Argentina incrementa «la grieta» y avista una posible quiebra económica

Las elecciones primarias del domingo marcan un nuevo rumbo de incertidumbre

El golpe en los mercados fue mayor de lo esperado y el peso argentino se derrumbó
El golpe en los mercados fue mayor de lo esperado y el peso argentino se derrumbó

Buenos Aires / E. La Voz

«La grieta» es un término implantado por uno de los periodistas referentes del país, Jorge Lanata, para referirse a la división de la sociedad argentina. Una definición que hoy está más latente que nunca por el arrecio de la crisis económica, la confrontación de dos sistemas políticos en las antípodas y el resultado de unas primarias con tinte de primera vuelta. La Argentina de Macri confronta con la de Alberto Fernández, Cristina Fernández de Kirchner, Sergio Massa y Axel Kicillof de cara a las elecciones presidenciales de octubre.

El mapa de votación de la nación argentina se vistió de celeste el pasado domingo, el color bajo el que concurre el Frente de Todos, y marcó una clara victoria para Alberto Fernández frente al amarillo de Juntos por el Cambio del actual presidente. Al día siguiente, el lunes, el golpe de realidad en los mercados fue mayor de lo esperado: el peso se derrumbó, llegó a situarse en 61 dólares, pero tras una intervención del Banco Central que vendió 105 millones de dólares se situó en 57,30. Ayer, una nueva intervención con venta de otros 50 millones situó a su divisa en 58.

Calma tensa

El ambiente en la City porteña está enrarecido, una calma tensa. Fuentes cercanas a la Bolsa de Comercio se refieren a la situación como una posible quiebra en octubre indiferentemente de lo que suceda en las elecciones.

En la jornada de ayer, la bolsa produjo un rebote favorable del 8 por ciento. Algo irreal, pero habitual, y que no implica que durante esta semana no vaya a seguir en caída, según las mismas fuentes. Alberto Fernández, candidato a la Casa Rosada, que aún tendrá que corroborar en unas elecciones vinculantes el apoyo recibido en las elecciones consultivas, no despierta la confianza de los mercados.

En una de sus declaraciones aseguró que «Bolsonaro es un misógino y racista» respondiendo a las declaraciones previas del presidente brasileño. Una confrontación más para Argentina, que puede hacer tambalear al Mercosur, del que ambos países son los principales sustentos. Por su parte, el oficialismo continúa en la idea fija de mantener el mismo Gabinete y la línea de apoyo internacional.

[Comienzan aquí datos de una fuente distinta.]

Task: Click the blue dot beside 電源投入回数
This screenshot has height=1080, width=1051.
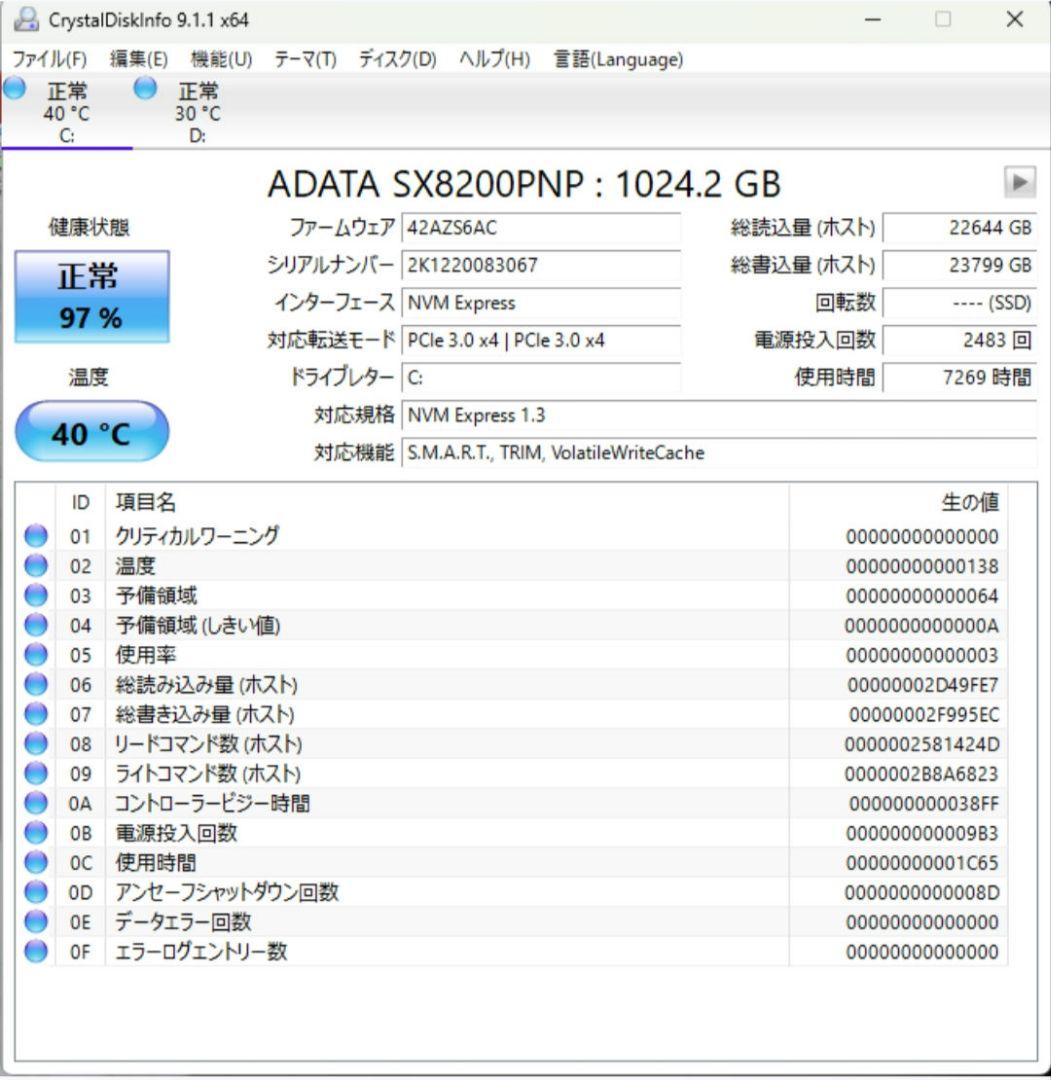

Fernández se refirió tras las elecciones al «fin de la grieta» con su llegada. Es parte de su estrategia política para aferrar a esos votantes que ya ha recibido. Pero la comunicación entre ambos líderes políticos es inexistente.

«La grieta» existe y probablemente más que nunca en un país con tantas realidades distintas, que tiene que dirimir entre dos políticas completamente diferentes. Incluso, el propio kirchnerismo se ha situado en un lado de «la grieta» juntando a la mayor parte del peronismo. Del otro, Macri y Pichetto que ha resultado una fórmula sin mucho rédito político. En medio, se sitúa el partido de Consenso Federal, que con dos millones de votos podría ser una de las claves para el 27 de octubre.

La otra clave será la gente que no acudió a votar. En un país con una fragilidad económica absoluta, muchas realidades sociales diferentes -la vista de la capital argentina no es la del resto del país que tienen unas formas de vida opuestas- y a las puertas de un posible viraje político, la única certeza es la incertidumbre.